WRITTEN EXERCISE: Copy out the rows word for word, from the line with "You are a GUI" up to and including the line with "Task: Click on".

SUPPLIED DATA:

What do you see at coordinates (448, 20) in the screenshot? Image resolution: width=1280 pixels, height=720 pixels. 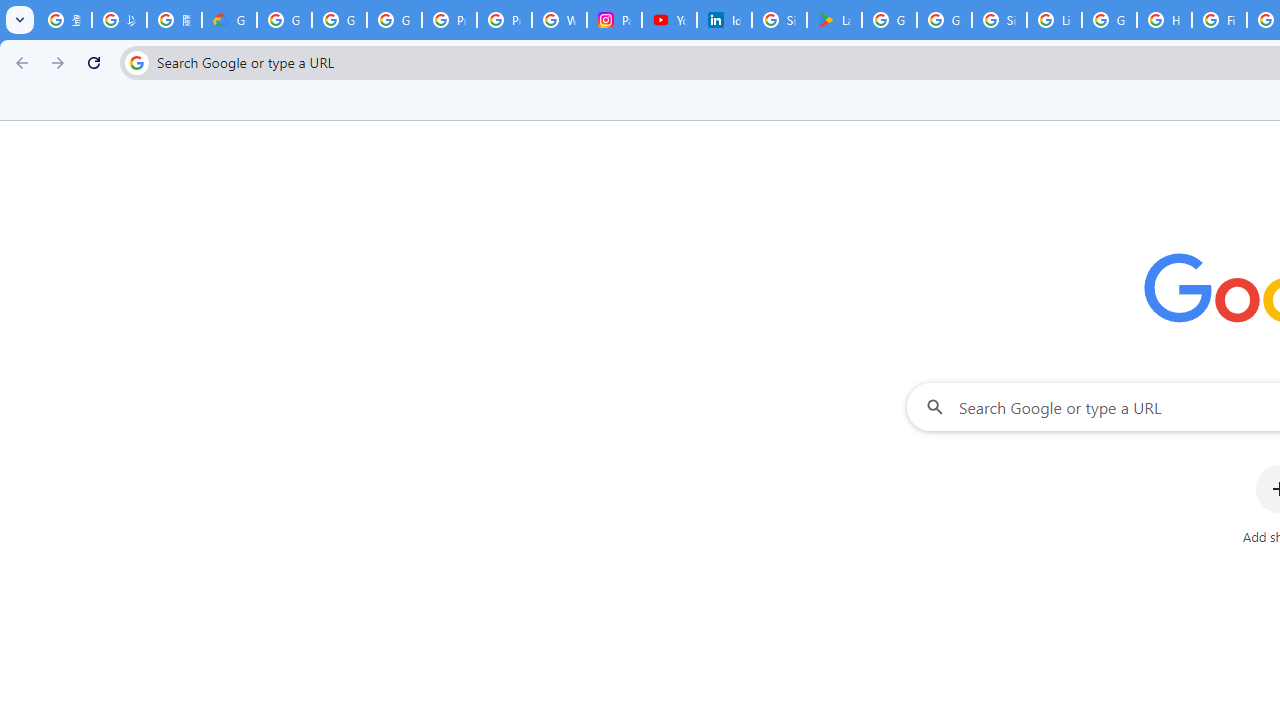 I see `'Privacy Help Center - Policies Help'` at bounding box center [448, 20].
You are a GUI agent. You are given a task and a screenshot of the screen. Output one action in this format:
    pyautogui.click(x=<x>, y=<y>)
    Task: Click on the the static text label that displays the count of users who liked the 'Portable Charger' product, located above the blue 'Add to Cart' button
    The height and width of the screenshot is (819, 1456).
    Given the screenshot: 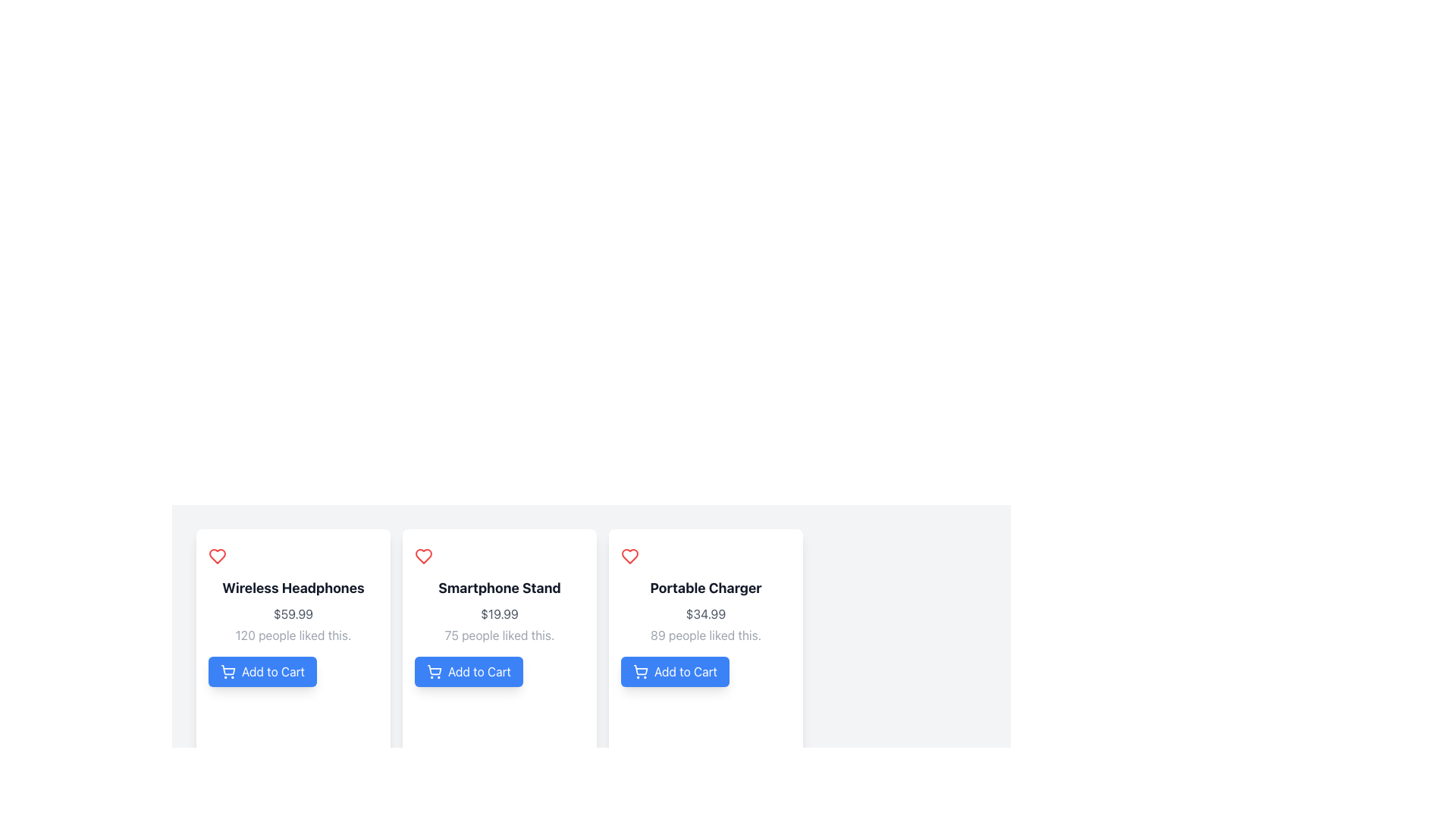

TASK SOLUTION:
You are a GUI agent. You are given a task and a screenshot of the screen. Output one action in this format:
    pyautogui.click(x=<x>, y=<y>)
    Task: Click on the the static text label that displays the count of users who liked the 'Portable Charger' product, located above the blue 'Add to Cart' button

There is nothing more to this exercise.